>> Start

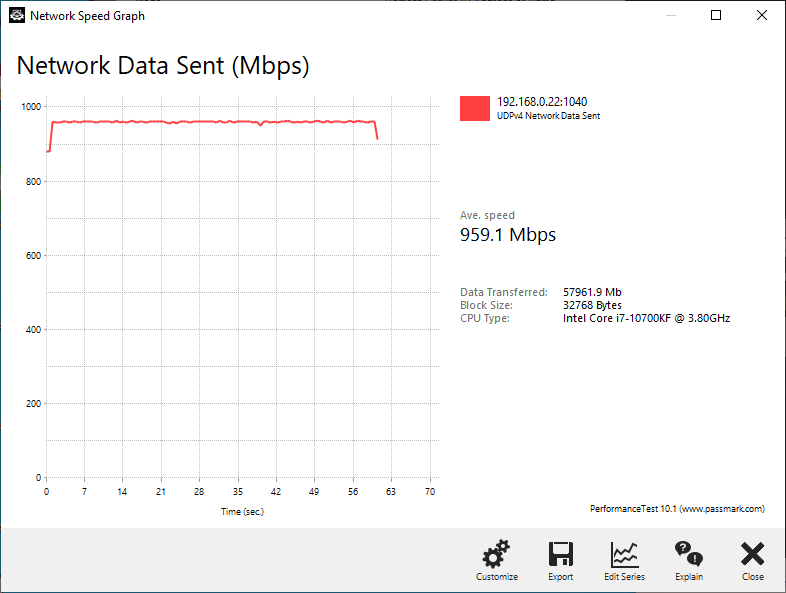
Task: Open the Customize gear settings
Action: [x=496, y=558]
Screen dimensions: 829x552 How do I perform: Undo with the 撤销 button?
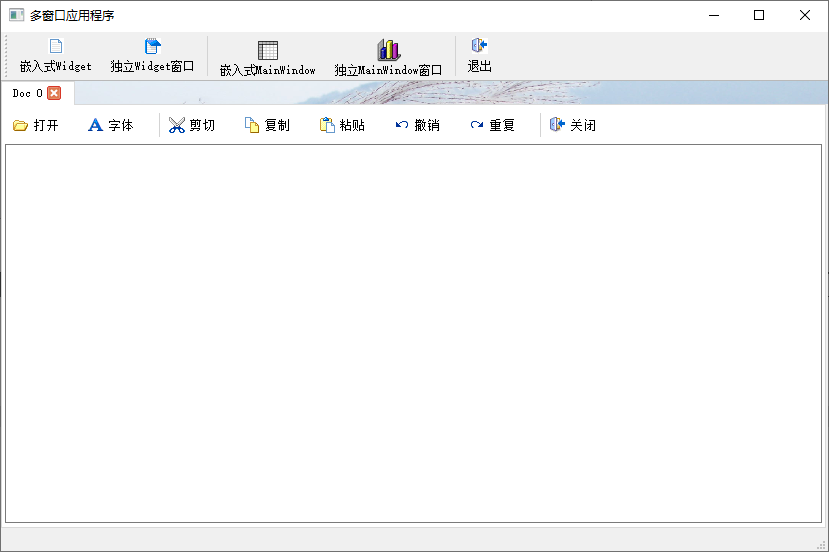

>> End
>> Start

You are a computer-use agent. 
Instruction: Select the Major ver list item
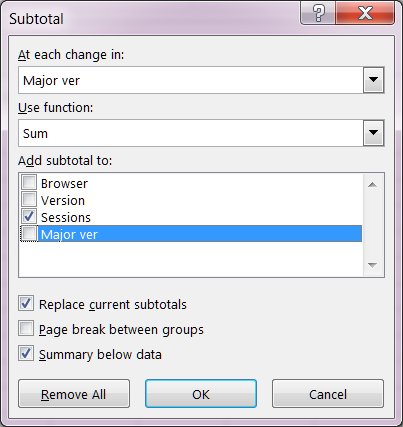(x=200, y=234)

>> End

→ The problem
Copy the lines starting with the one that contains "You are a computer-use agent." and going on through the one that contains "(x=200, y=234)", swapping "agent" for "assistant" and leaving everything else unchanged. Omit the pictures from your answer.

→ Output for this task
You are a computer-use assistant. 
Instruction: Select the Major ver list item
(x=200, y=234)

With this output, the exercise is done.